(E.O. WILSON:) The sociobiology wars that began in the '70s are over. The biological approach has prevailed. Yet, I totally misjudged the ignorance of the reaction that I was going to get from social scientists and political ideologues on the left on the publication of my book Sociobiology in 1975. It started a real controversy and revealed the very widespread—in fact, in places almost universal—belief in the blank slate mind: that is, a mind unaffected by genetic factors or biological processes that might predispose social behavior, especially, to develop in one direction or another. That view, that the mind was fully developed by learning, by experience, and by the contingencies of history was virtual dogma in the social sciences.

It was also dogma among the far left, who held the position taken by the Marxists and by the late Soviet Union. In the 1920s the Soviet Union dropped eugenics, a kind of prerunner of sociobiology, and switched to blank slate dogma. That was a formidable political and academic establishment on American campuses and among American intelligentsia in the 1950s, but it seems amazing to me now, looking back on the past quarter of a century, that what I wrote could be regarded as heresy. When you read Sociobiology now it looks like a fairly mild foreshadowing of what was to come.

Whatever elements of the blank slate there were in evolutionary biology and psychology vanished, or began to shrink substantially, and that's been the tendency ever since. If there are blank slaters in the social sciences and humanities today—and I suppose there still are—it's very hard to see how they could hold a discussion that would include anything that we actually know about how the brain works, and how child development proceeds.
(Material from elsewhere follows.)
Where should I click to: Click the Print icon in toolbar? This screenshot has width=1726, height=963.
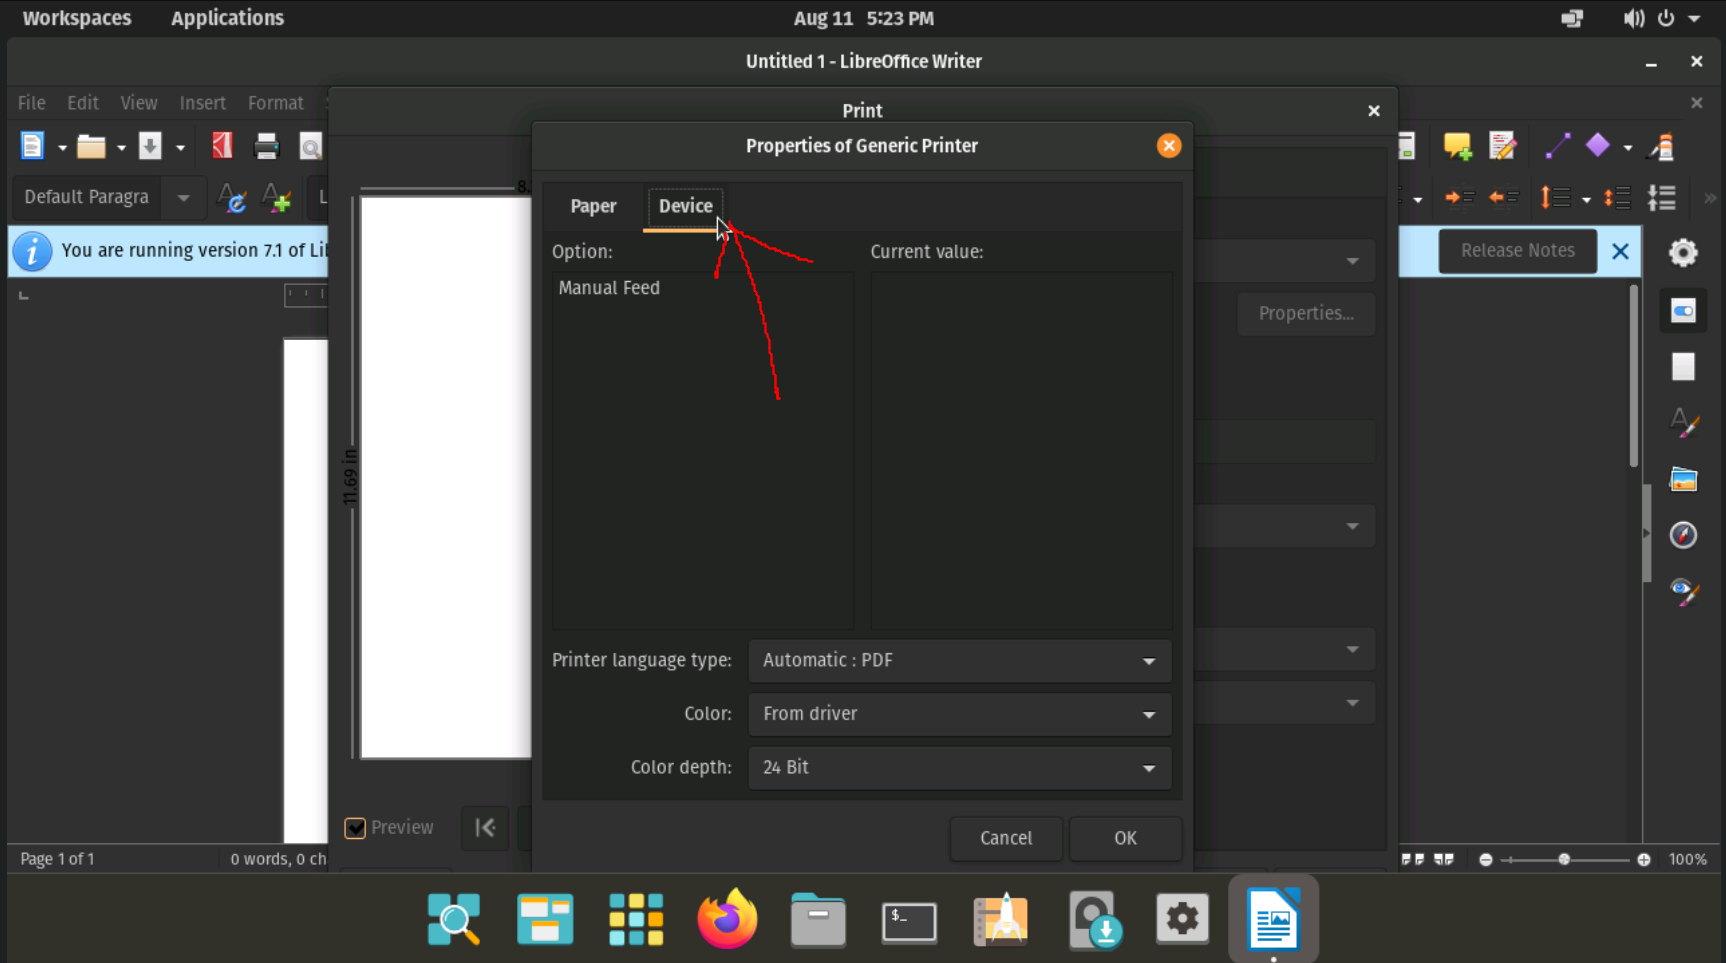pyautogui.click(x=266, y=146)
We've had a fair amount of success in many areas of interpreting human nature in evolutionary terms. They would just have to reject the science outright in the manner of religious dogmatists.


My interest is ants began when I was about nine years old I had a bug period, and I just loved the idea of going on expeditions. I grew up in Alabama and North Florida, but at the time—1939-1940—my father was a government employee in Washington D.C. We lived within walking distance of the National Zoo and Rock Creek Park, and I read National Geographic, and thought that there could be no better life in this world than going on expeditions and seeing all the wonderful things I saw and heard about in that magazine.

At the age of 9 I was running my own little expeditions with jars to preserve insects in Rock Creek Park and I was hooked. Pretty soon I was concentrating on ants and butterflies. Then we went back to southern Alabama, the Gulf coast, with its magnificent fauna and flora. This was like letting me into a candy store and I never looked back.

I went to the University of Alabama and they pretty much let me do what I wanted to do. I got into the Department of Biology and had some very good, attentive professors. It was the late '40s and they paid close attention to me. I was a gangly 17-year-old when I first went and graduated at 19. They were used to dealing almost entirely with preparing students to go on to medical school. Here they had an authentic embryonic biologist, so I got all sorts of special attention, including my own lab space when I was a freshman—it was great.

I'm not sure you could reproduce that experience today. Science has changed a lot. For parents thinking of encouraging their children to become scientists, and especially biologists and naturalists—if the student has that inclination to start with—I would recommend liberal arts colleges, not major research institutes. Go to a major research university after you've had four years of a liberal arts college that believes in generalized training in biology, including natural history, with heavy emphasis on ecology. In the last several years I've visited a number of really outstanding ones and the difference between them and major research universities, including my own Harvard, is striking, in terms of what it can mean to an individual student.

Most science education takes a boot camp approach or is set up to train acolytes. That's because most scientists are journeymen—they're not masters. That is to say, they're well-versed and if it's a major research university they probably have some accomplishments on a narrow segment of scientific research, but basically they think like journeymen and are there to train journeymen. They don't think particularly laterally about what their field means. There are, of course, in every university and college striking exceptions, but most scientists are recognized for and advanced by the discoveries they make. The gold and silver of science is original discovery. They know they have to be involved in making an original discovery, and to do that you move along a very narrow front.